国連決議なしの武力行使に「反対」といえない日本政府の従属姿勢

 早野 そこで日本なんですけれども、何か、日本からの声というもの、僕たちの気持ちを代弁するような声はあまり出ていないんですが。

 志位 国会の答弁を聞いていましても、私たちが「イラク攻撃に反対しなさい」と言いますと、(首相答弁は)「イラクが決議を守るべきだ」で終わるんですよ。イラクが決議を守るべきだというのは、当たり前のことで、問題は、「アメリカも国連憲章を守れ」ということをいうべきなのに、いっさいその部分は、答弁からすっぽりないですね。

 早野 最近のテレビでの各党の議論を聞いていますと、自民党も含めてイラクが大量破壊兵器を隠しているということの明白な証拠が必要だ。それからもう一つ、国連決議は必要だと、このラインでは一致しているようですが。

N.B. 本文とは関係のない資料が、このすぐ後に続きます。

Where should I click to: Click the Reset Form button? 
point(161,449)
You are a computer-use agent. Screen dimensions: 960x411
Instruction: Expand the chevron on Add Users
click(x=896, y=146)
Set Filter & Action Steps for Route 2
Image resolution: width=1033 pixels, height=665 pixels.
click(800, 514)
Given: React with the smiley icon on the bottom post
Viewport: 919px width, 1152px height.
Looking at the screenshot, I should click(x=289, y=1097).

 志位 いやそうではないんです。この前の日曜日の討論会をみていましたら、自民党の山崎幹事長の発言は、要するに国連で新たな決議がないもとでアメリカが武力行使に踏み切ってしまった場合に「賛成しますか、反対しますか」と問われて、「反対する」といわなかったですよ。「政治判断だ」と言うんです。つまり「賛成」、「協力」に道を残す発言をしているわけです。

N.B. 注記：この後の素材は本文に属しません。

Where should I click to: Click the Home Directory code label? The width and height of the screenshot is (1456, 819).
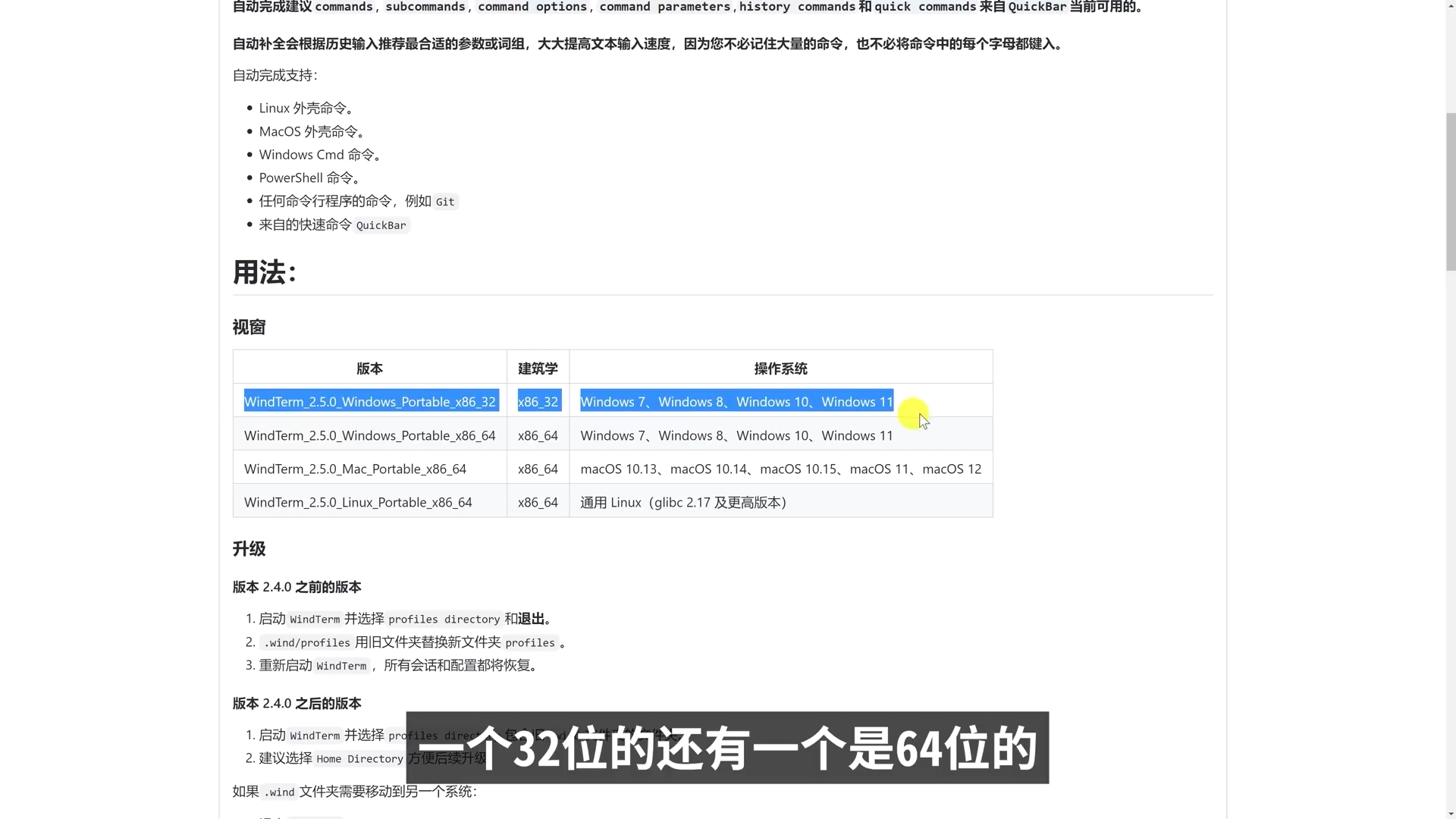[359, 759]
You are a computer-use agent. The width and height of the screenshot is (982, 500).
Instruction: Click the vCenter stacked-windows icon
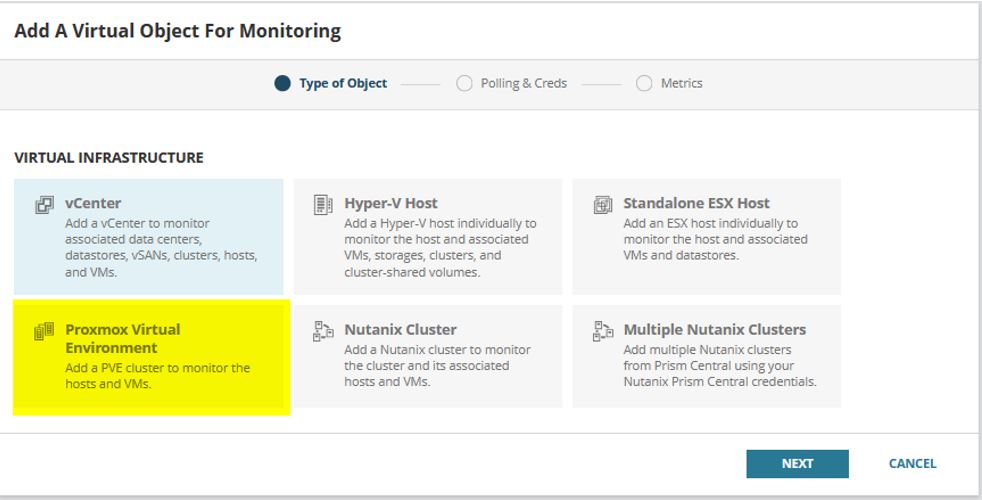[44, 205]
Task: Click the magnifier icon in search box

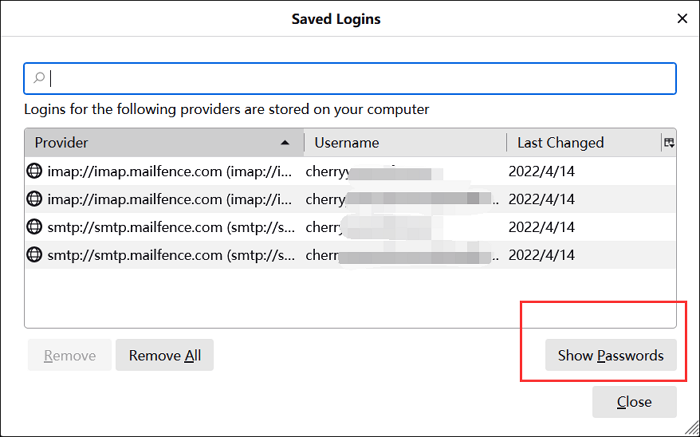Action: [x=39, y=78]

 これは決議一四四一をまったく理解していない発言です。あの決議というのは、ともかく査察の結果を判断する権限を持っているのは国連安保理だけ、それに対する対処の権限を持っているのも国連安保理だけ、アメリカが自動的に武力行使をすることを排除する。これが国際的なコンセンサスになったのが一四四一であるわけです。勝手な武力行使ができないというのが国際社会の合意なのです。

 それなのに、そういうことをやった場合にどうするかと聞かれて、「ノー」と言えない。言えないだけじゃなくてイージス艦を出して既成事実を作っているわけですから、私はこの点での対米追随の姿勢は世界でも突出していると思いますね。こんな国は本当に世界の中でも数えるほどしかないと思いますね。

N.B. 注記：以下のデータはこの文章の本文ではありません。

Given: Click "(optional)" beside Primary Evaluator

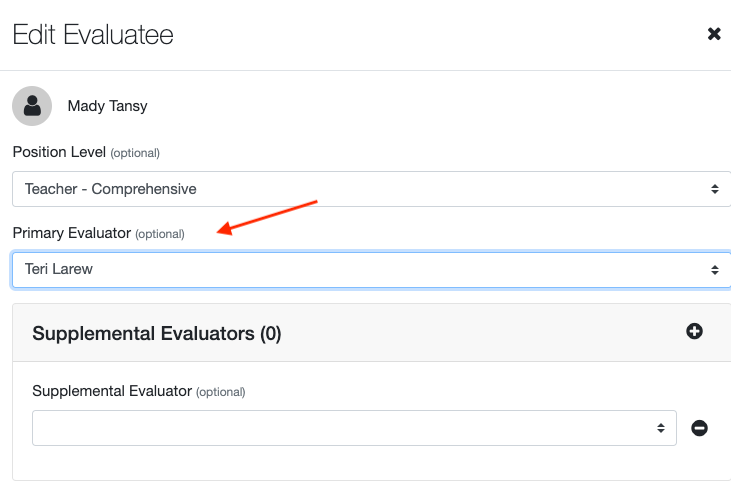Looking at the screenshot, I should click(x=160, y=234).
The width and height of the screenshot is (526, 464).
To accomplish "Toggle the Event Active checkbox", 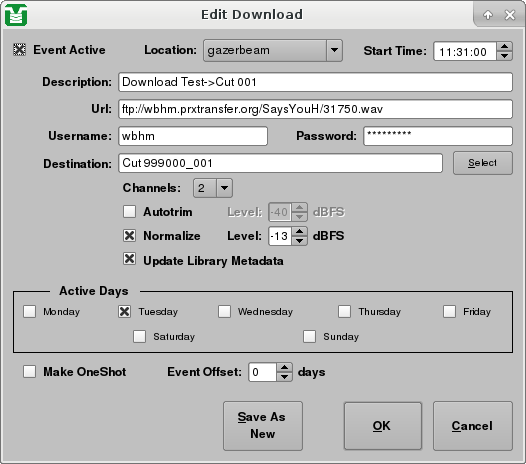I will point(19,50).
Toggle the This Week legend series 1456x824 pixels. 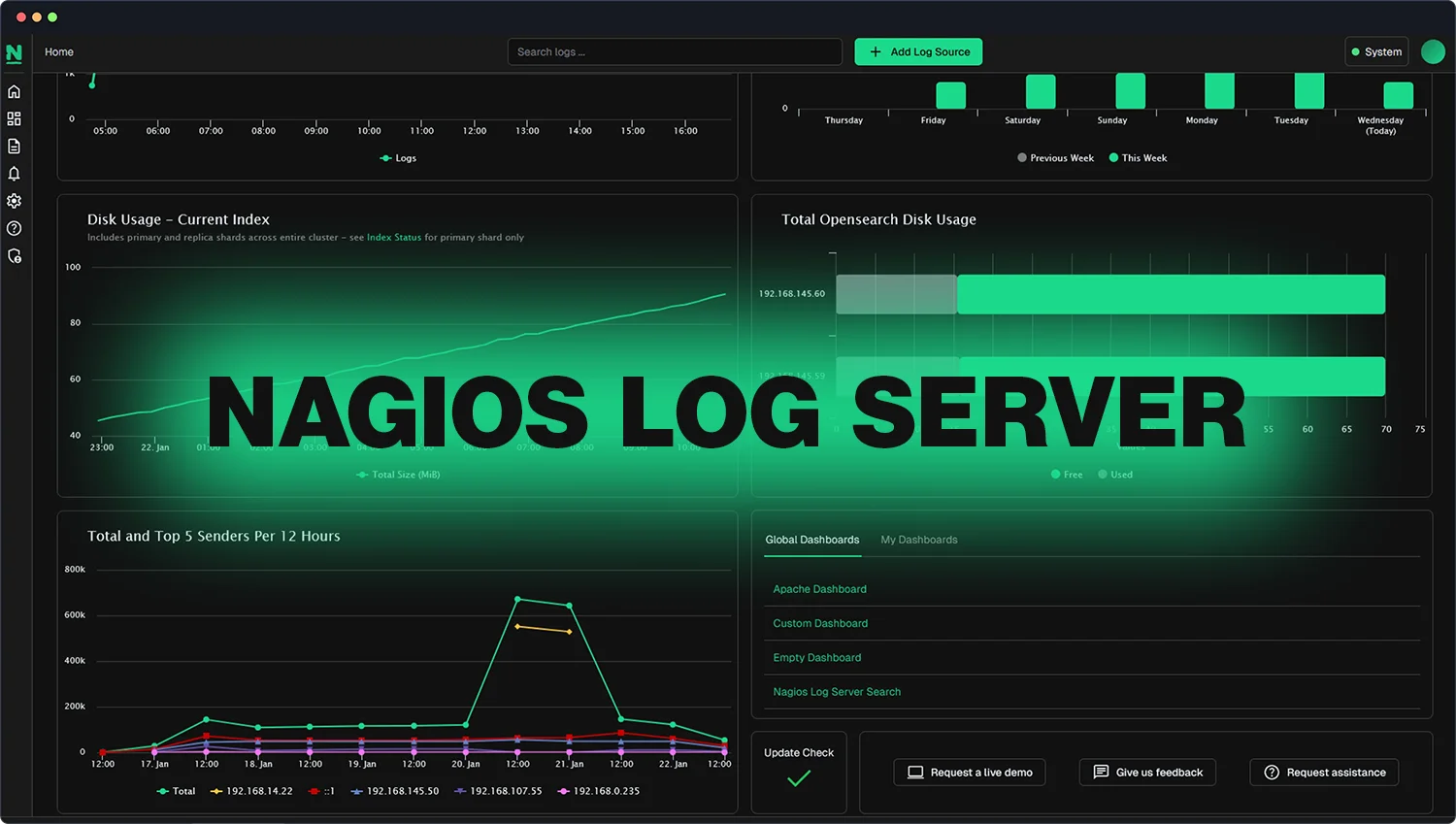click(x=1138, y=158)
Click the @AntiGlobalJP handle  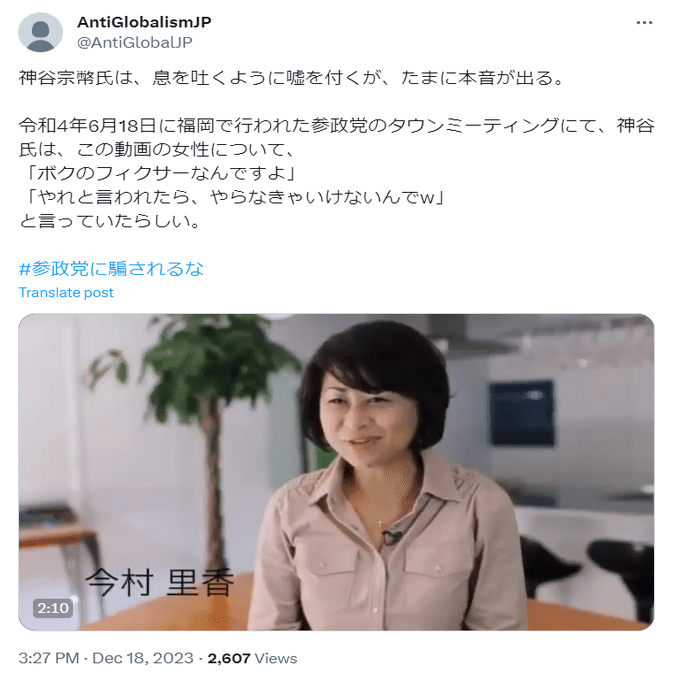tap(134, 42)
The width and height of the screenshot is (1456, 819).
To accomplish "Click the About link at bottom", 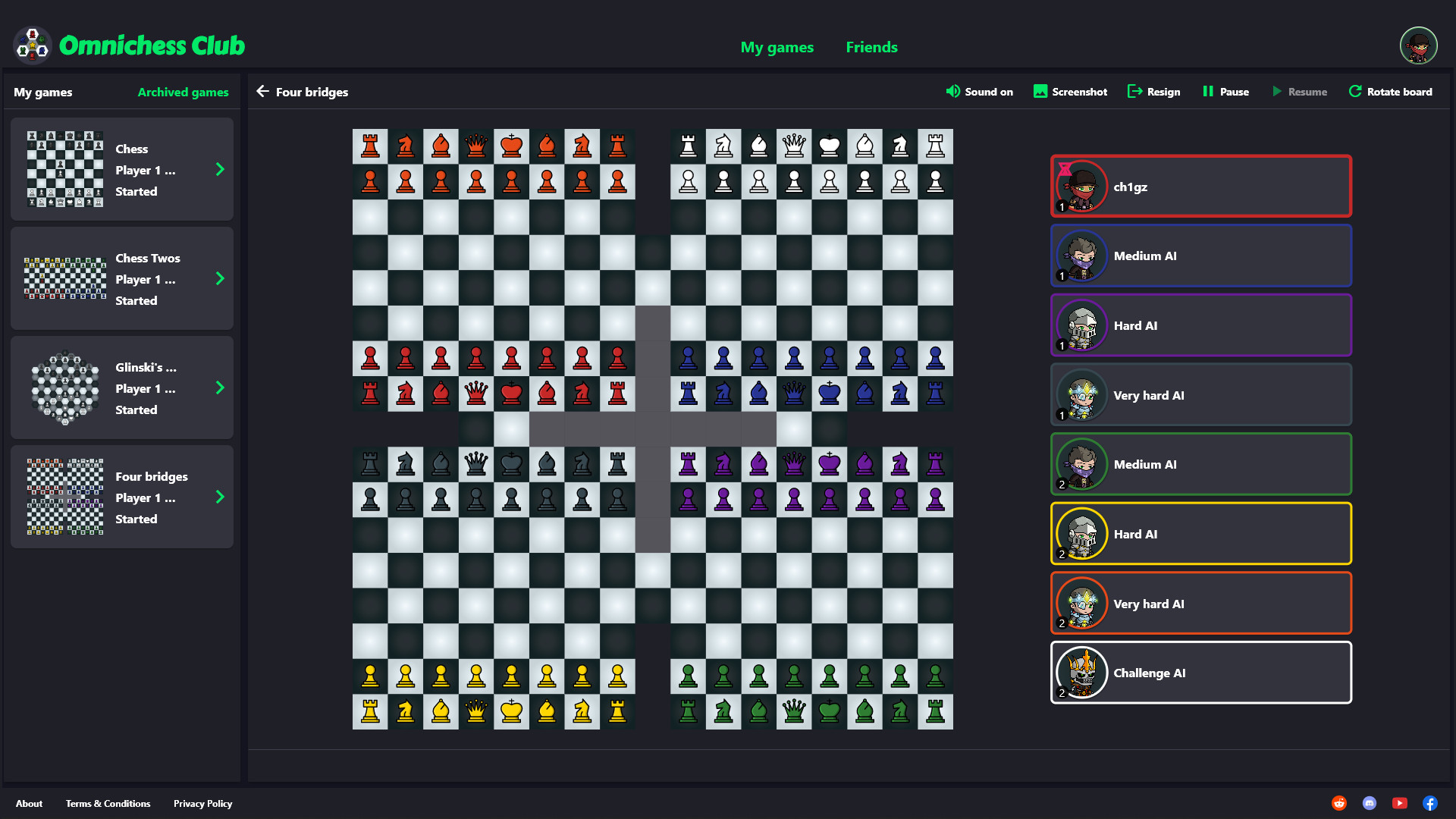I will 29,803.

平和な秩序ある世界か、弱肉強食の無法の世界か――世界は分岐にたっている

 早野 本当にこれは、国連というものを中心に世界のいわば秩序や道理を築くのか、それともそれを脱ぎ捨てて、力ずくかというような、どうもそんな境目なような気がします。

 志位 本当にそうです。この問題というのは、二十一世紀の世界が、国連憲章を守って、平和な秩序ある世界になるのか、それとも、弱肉強食のジャングルのような無法な世界になってしまうかの、一つの分岐なんですよ。だからこそ、世界がこれだけ反対の声をあげている。

 それと、もう一つ、私は、実際にイラク攻撃がやられた場合の、被害、犠牲という問題があると思うんですよ。

 国連の内部文書が報道されていますけれども、だいたい五十万人という規模で、負傷者が出る。二百万人、三百万人という規模で難民が出るという被害予想をしています。

アラブ世界、イラスム世界――地球的規模で大きな動乱もたらす危険

 志位 それから、私たちはこの間、中東や南アジアに、ずっと訪問団を出して、(早野「志位さんもインド、パキスタンいかれてましたね」)ええ。インド、スリランカ、パキスタンにいきました。どこでも、戦争反対で一致するわけですが、そのなかで、私たちが感じるのは、この戦争を起こしてしまった場合に、単にイラクで犠牲者が出るだけではなくて、たとえば、アラブ世界全体の動乱につながるという心配を、みんなしているわけですよ。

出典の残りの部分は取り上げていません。